Rezension

Ole Liebl hat definitiv meinen Horizont erweitert

Freunde lieben. Die Revolte in unseren engsten Beziehungen -

Freunde lieben. Die Revolte in unseren engsten Beziehungen
von Ole Liebl

Bewertet mit 5 Sternen

Zunächst einmal führt Ole Liebl mich in die sexuellen Begrifflichkeiten ein, was mir hilft zu differenzieren und dem folgenden Text zu folgen. Dafür bin ich dankbar, denn ich merke, dass ich eingerostet bin. D*ie Autor*in unterscheidet die F+ Beziehung, also Frindship with benefits, oder Freundschaft+ Erotik, von Hookup, Fickbeziehung, One Night Stand, BootyCall, Fuck Buddys, Casual Sex (No Strings Attached) und von der Affäre.

Die Freundschaft+ ist im Gegensatz zu den anderen erwähnten Spielarten der Erotik eine Vereinigung mit mehr oder weniger großer Verbindlichkeit, wobei die Freundschaft an erster Stelle steht und nicht der Sex.
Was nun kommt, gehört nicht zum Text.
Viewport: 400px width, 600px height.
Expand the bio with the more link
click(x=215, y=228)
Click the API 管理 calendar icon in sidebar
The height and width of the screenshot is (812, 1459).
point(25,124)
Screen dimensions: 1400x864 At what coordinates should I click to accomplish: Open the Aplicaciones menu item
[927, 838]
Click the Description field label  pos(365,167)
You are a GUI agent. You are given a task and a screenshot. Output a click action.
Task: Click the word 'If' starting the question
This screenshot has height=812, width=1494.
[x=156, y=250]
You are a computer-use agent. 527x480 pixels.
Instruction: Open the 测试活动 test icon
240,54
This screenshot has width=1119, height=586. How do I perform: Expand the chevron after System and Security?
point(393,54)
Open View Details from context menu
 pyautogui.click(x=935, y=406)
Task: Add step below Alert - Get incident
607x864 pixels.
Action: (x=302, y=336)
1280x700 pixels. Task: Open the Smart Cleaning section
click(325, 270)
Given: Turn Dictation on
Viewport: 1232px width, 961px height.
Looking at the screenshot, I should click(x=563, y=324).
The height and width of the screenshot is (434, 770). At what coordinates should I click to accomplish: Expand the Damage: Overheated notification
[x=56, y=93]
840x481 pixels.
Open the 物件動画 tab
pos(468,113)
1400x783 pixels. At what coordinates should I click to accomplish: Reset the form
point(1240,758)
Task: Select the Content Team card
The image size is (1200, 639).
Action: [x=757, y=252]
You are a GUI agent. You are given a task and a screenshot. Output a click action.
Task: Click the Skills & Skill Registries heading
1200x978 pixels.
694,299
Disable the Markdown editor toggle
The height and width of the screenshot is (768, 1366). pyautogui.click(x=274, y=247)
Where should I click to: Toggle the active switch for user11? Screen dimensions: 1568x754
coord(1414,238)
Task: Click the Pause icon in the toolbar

Ole Liebl hat aufwendig recherchiert und nimmt uns mit auf eine Reise in die Geschichte der Sexualität. Beleuchtet das Konstrukt der Ehe, mit all ihren Abhängigkeiten, Machtgefällen und Sicherheiten, beleuchtet die Aufgabe der katholischen Kirche und wie diese durch den Staat abgelöst wurde. Wie wichtig die kontrollierte Geburtenrate der Ehe zu Zeiten der Kriege wurden. Wie sehr Frauen aber auch Minderheiten begrenzt und beschnitten wurden/werden. Lange Zeit hatte man der Frau jegliche eigenständige Sexualität abgesprochen, sie zum passiven, empfangenden Weibchen erkoren, frei von Rückgrat, geschwätzig und zu Hysterie neigend. Ole zeigt, wie sehr wir diese Rollenbilder bis ins Heute interniert haben, was uns das “freiwillige” unentgeltliche Kümmern von Frauen in der Care Arbeit (Pflege von Angehörigen, Kindererziehung, Hausarbeit) zeigt. 

Ich mochte diesen Exkurs sehr, weil ich viele Informationen bekommen habe, die ich nicht kannte. Besonders gelungen fand ich das Kapitel, Liebe, Sex und Kapital: 150 Jahre sexuelle Kommerzialisierung. Sex sells, wie sich durch Werbung Geschlechteridentität und sexuelle Orientierung kristallisiert hat.

Um sexuell begehrenswert zu sein, so verspricht die kapitalistische Gegenwart, muss also konsumiert werden. S. 61

Ein Dogma, dem sich immer noch die Mehrheit der weiblichen Bevölkerung beugt. 

Ole Liebl propagiert den verantwortlichen Umgang mit Sexualität im algemeinen und die Wichtigkeit eines gemeinsamen Konsens, damit niemand verletzt wird, weder physisch noch emotional. Er glaubt, dass in der Intimität und dem Vertrauen, das Freundschaft mit sich bringt, die Chance liegt seine Wahlfamilie zu festigen und den sinnlichen Horizont, dessen was guttut, zu erweitern.

Während in romantischen Beziehungen oft hohe Erwartungen an ein “geschlechtergerechtes” Verhalten bestehen, die mit Performancedruck einhergehen, unterliegt die Freundschaft solcher gesellschaftlicher Normen kaum. S. 91

Fazit: Ein gut geschriebenes Buch, das mit seinen revolutionären Thesen, definitiv meinen Horizont erweitert hat.